-------- Rows
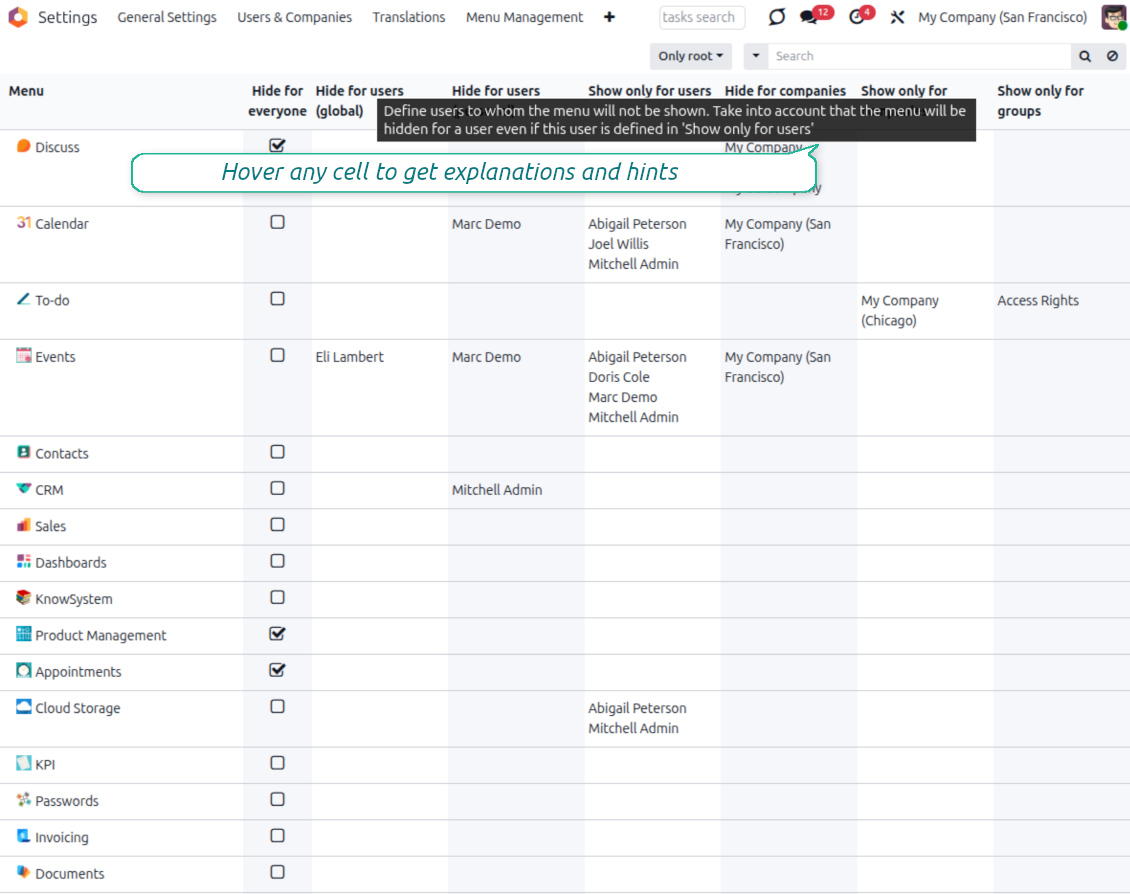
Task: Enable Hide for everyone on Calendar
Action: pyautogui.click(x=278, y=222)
----------------
-------- Rows
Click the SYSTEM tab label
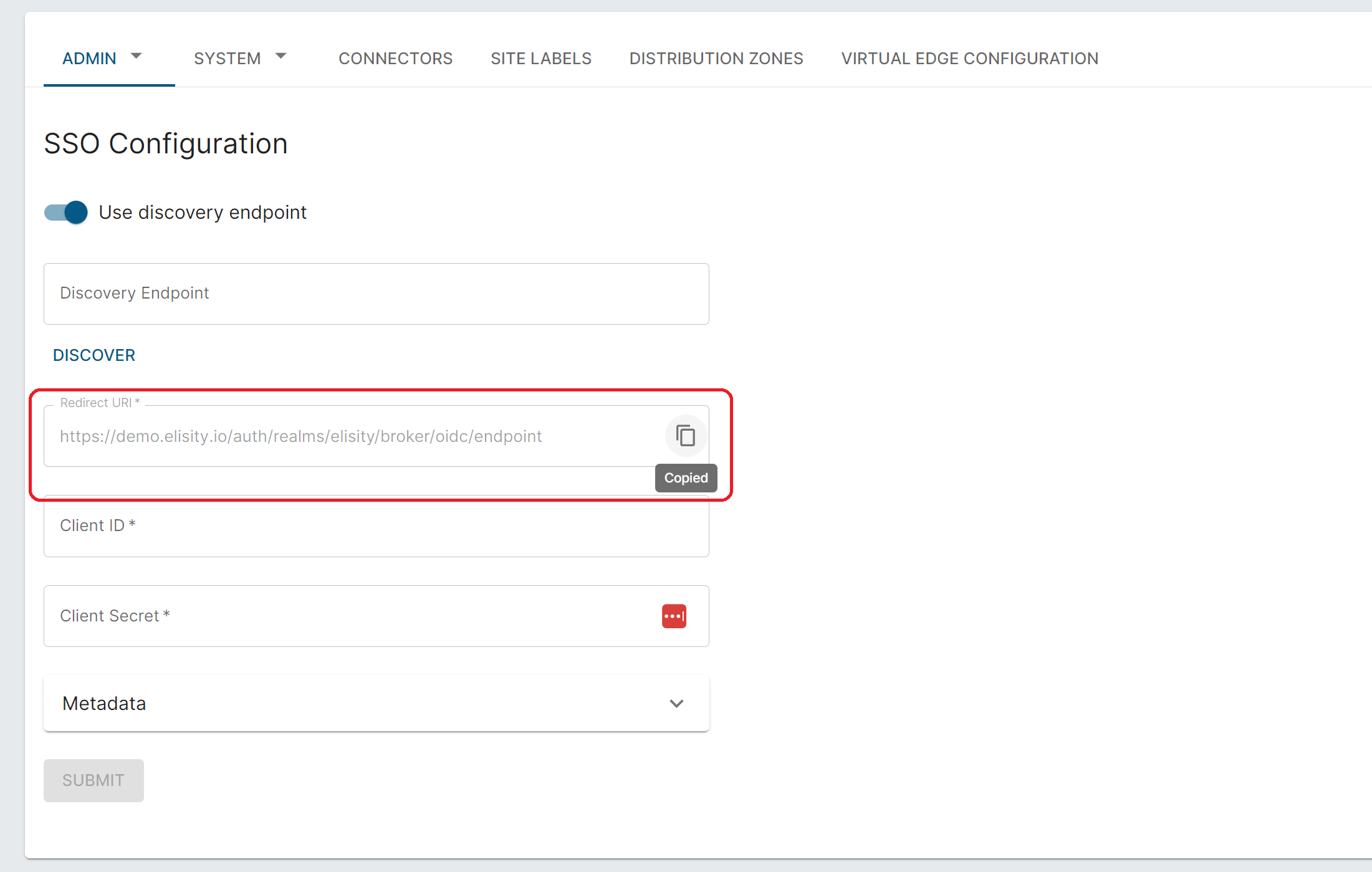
----------------
-------- Rows
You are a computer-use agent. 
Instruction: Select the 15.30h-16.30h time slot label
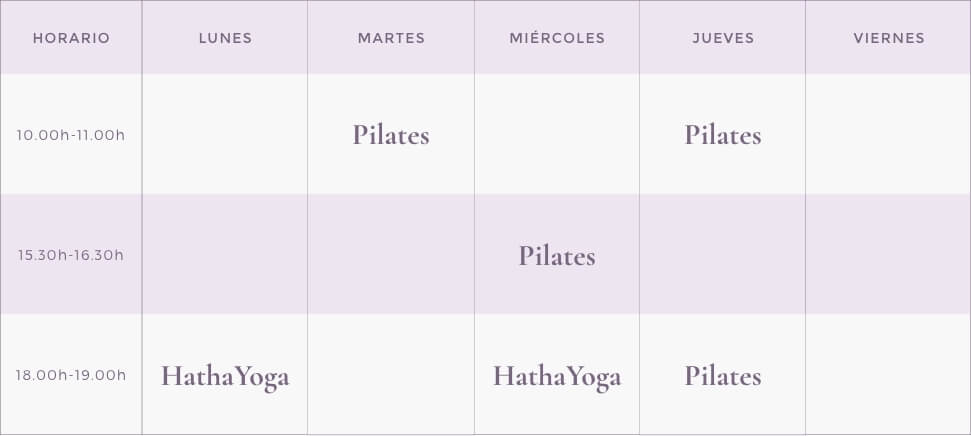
----------------
Work instructions: Start at the line that has "You are a computer-use agent." and stop after the line that has "Instruction: Select the". Rewrite those lines with "time slot" changed to "time range" and nothing else altered.

Response:
You are a computer-use agent. 
Instruction: Select the 15.30h-16.30h time range label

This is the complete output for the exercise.